Democrats also threatened to filibuster Alito based on his conclusion in the Aniston v. Jolie controversy in favor of Brangelina. "That is an outrageous affront to our delicate societal framework," said Senator Joe Biden (D-Delaware). He was able to call Jolie a "pillow lipped hussy" before his mandible fell off from overuse.

"The way Alito was treated was horrific," said anonymous blogger Dennis York, whose posts have been scoured for personal information that would reveal his identity. "Sometime between when I played for the Toronto Argonauts of the CFL and my time as a member of the Wu-Tang Clan, I realized that there isn't any justice," said York.

Wednesday, January 11, 2006

Everyone Take a Deep Breath

...please. There, doesn't that feel better?

Tuesday, January 10, 2006

Doyle Criticized for Accepting Ride in Wonder Woman's Invisible Jet

A burgeoning scandal took full flight today as Wisconsin Governor Jim Doyle admitted to accepting a free flight from superdonor Wonder Woman in her private invisible jet.

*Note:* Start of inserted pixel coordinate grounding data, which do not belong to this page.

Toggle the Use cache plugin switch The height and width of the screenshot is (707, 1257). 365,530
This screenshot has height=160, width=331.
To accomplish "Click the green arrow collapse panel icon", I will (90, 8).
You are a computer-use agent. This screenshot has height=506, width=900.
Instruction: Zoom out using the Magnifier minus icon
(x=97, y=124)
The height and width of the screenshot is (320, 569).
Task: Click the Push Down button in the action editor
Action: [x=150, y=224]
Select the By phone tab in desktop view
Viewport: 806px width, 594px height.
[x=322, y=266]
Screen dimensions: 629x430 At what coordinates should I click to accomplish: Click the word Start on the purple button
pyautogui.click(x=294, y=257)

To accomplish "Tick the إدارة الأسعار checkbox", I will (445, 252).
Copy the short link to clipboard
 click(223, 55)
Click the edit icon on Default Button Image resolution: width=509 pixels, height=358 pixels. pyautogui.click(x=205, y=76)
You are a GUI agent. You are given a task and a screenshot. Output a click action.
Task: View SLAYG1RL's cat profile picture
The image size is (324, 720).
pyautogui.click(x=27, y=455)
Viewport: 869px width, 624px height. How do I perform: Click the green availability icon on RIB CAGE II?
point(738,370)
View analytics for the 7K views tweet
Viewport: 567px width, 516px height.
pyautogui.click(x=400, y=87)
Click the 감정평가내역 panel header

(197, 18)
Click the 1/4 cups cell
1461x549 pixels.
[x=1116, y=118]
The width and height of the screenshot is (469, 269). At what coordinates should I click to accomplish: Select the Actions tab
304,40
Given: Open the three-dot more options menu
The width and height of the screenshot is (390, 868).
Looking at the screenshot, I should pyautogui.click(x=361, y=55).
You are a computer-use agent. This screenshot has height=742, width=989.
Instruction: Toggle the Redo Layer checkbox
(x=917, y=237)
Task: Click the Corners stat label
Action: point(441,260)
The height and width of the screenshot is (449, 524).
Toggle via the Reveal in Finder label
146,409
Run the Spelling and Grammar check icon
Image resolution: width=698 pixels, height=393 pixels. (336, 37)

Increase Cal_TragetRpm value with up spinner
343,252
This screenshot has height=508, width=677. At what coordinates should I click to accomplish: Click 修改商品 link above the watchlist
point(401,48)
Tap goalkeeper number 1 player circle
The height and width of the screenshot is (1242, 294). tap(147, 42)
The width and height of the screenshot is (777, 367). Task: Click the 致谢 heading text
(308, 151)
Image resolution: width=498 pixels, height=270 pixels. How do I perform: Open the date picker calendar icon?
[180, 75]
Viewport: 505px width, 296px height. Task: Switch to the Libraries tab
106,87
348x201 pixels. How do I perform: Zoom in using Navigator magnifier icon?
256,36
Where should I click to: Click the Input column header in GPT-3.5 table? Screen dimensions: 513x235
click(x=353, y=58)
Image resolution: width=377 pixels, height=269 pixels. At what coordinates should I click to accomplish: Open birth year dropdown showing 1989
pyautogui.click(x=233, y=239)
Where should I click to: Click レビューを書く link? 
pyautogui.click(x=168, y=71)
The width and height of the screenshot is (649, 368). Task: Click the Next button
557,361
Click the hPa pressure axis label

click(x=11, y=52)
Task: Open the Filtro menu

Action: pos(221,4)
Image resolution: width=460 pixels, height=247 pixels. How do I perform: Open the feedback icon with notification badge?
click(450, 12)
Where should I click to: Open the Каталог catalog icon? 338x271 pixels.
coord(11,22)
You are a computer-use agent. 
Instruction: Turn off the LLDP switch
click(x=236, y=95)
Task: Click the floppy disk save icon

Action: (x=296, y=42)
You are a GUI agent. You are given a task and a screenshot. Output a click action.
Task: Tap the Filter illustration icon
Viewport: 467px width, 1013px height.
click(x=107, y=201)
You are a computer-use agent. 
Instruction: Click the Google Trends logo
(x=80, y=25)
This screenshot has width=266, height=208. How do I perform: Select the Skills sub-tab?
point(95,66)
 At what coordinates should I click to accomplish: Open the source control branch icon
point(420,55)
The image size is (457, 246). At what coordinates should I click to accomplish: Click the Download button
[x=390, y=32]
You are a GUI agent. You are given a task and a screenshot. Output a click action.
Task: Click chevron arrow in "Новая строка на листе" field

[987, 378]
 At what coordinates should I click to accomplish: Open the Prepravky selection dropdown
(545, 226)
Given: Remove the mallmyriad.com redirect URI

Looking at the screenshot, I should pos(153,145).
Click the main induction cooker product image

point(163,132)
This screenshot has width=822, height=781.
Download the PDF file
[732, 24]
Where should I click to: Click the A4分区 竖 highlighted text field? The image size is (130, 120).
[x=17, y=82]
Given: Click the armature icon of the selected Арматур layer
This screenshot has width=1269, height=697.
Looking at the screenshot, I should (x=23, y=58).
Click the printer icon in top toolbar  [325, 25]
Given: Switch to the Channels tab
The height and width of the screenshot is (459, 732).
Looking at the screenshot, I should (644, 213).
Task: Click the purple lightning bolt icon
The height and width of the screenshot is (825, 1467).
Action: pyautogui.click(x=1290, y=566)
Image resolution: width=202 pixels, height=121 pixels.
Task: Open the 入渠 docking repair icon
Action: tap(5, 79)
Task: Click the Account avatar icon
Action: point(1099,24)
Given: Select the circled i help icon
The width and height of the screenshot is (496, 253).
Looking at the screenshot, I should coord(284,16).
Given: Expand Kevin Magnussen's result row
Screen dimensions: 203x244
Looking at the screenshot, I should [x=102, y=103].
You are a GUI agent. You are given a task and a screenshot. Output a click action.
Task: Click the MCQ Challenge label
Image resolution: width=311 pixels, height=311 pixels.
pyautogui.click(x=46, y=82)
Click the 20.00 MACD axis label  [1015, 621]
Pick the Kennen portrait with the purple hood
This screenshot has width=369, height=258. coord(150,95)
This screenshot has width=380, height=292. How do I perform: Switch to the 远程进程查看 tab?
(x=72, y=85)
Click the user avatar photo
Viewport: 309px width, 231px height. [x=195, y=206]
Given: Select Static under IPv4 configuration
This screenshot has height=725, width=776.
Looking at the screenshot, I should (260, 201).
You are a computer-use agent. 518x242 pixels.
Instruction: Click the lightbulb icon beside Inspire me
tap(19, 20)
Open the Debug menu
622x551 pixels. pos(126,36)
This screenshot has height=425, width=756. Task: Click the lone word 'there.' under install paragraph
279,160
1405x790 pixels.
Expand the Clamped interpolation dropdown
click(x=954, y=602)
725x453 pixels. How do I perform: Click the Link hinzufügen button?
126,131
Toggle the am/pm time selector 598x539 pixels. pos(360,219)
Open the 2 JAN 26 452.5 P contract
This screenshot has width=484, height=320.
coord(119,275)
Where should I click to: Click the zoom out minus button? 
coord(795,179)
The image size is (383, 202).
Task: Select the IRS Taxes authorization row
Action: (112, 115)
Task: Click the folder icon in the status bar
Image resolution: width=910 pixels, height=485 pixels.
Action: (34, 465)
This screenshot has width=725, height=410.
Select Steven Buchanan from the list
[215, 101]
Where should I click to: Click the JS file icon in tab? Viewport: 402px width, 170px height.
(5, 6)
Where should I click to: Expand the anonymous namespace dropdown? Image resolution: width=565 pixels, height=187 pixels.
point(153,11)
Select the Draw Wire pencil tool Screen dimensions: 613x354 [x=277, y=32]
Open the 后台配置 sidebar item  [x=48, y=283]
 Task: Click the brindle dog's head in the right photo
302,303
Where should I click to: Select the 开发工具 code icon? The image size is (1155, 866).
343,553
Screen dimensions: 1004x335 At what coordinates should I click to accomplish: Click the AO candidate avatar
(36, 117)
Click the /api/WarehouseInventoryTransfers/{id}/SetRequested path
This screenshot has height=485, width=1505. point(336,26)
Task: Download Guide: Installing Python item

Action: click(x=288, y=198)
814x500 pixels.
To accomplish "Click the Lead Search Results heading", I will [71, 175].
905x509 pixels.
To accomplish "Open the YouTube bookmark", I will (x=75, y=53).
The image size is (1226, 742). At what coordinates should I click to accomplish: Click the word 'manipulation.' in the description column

Doyle has been criticized recently for his acceptance of free flights from well-heeled campaign donors. While state law clearly states that the Governor may not accept gifts, Doyle maintains that a flight is not a gift, as no peanuts were served on board and the soda was flat.

(I actually wrote this afte a couple beers on Saturday night, before I even knew Doyle was on his way to Ireland on a big donor's private jet - hence the old link. I must be clairvoyant.)

See below post on why this post is truncated.

Hot On the Trail of Dennis York

Well, it appears that some media outlets may be exhausting their resources to find out who Dennis York is. I'm kind of wishing my blog was truly terrible - probably the first time I wished I was Brian Christianson (although I don't have any insightful Bert Blyleven stories for you).

It's really too bad, because you would all really be bored with the revelation. Like Deep Throat (which I promise I didn't star in), you'd say "who? All this for that?" So you will have gained my identity, but lost my blog.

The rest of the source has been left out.